**Exercise directions:** Pictures must not appear in the copy. Set down exactly the line with "You are a GUI" and each line after it through the end of the data below.
### Extracted data
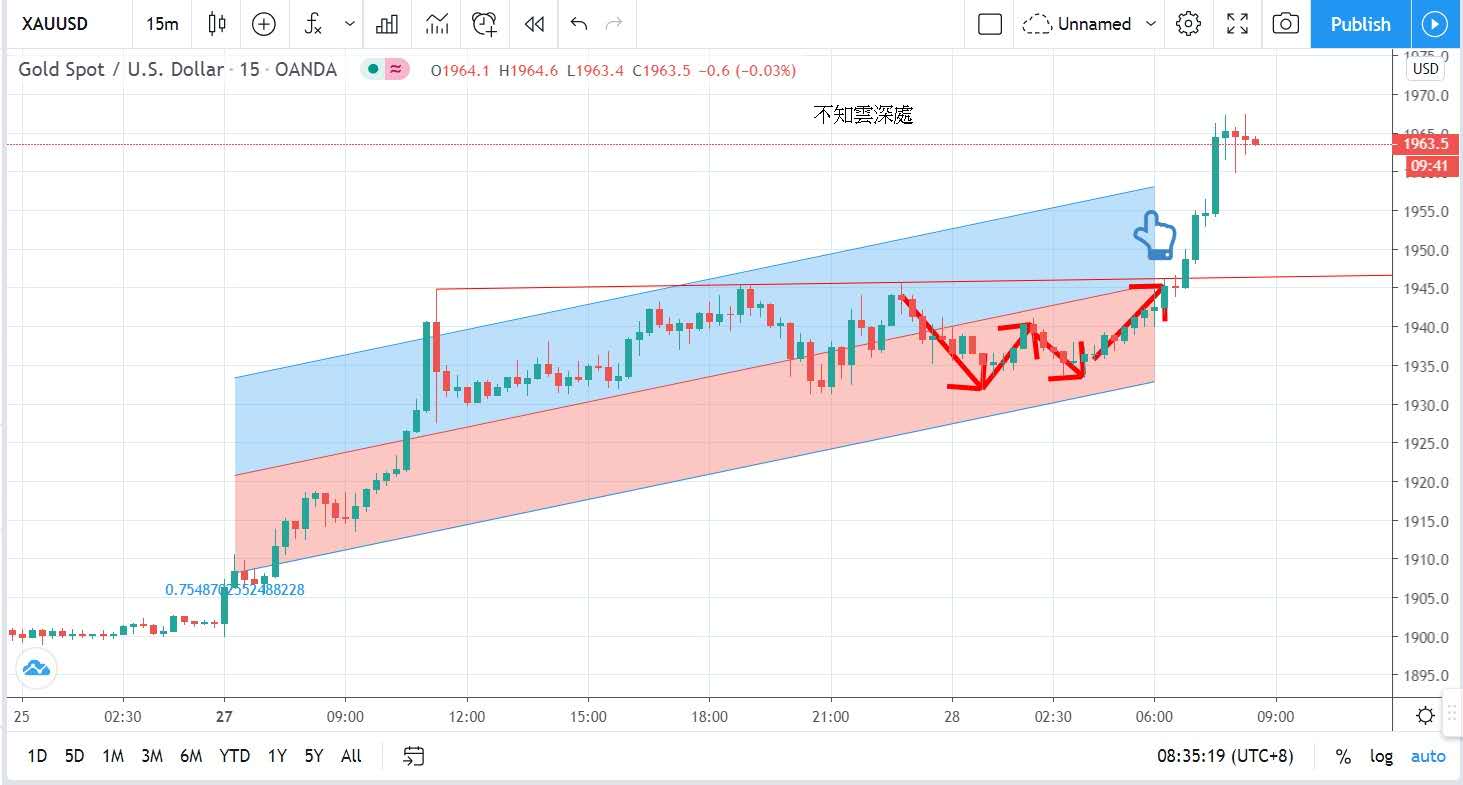Open the go-to-date calendar icon
The width and height of the screenshot is (1463, 785).
[414, 756]
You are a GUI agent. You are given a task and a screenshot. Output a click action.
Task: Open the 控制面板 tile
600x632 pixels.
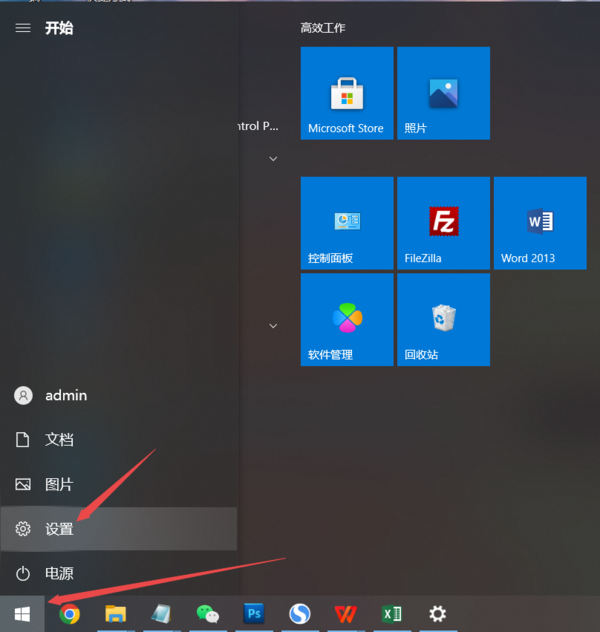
######
**Answer for the task:**
You are a GUI agent. You are given a task and a screenshot. Output a click action.
Task: Open the 控制面板 tile
600x632 pixels.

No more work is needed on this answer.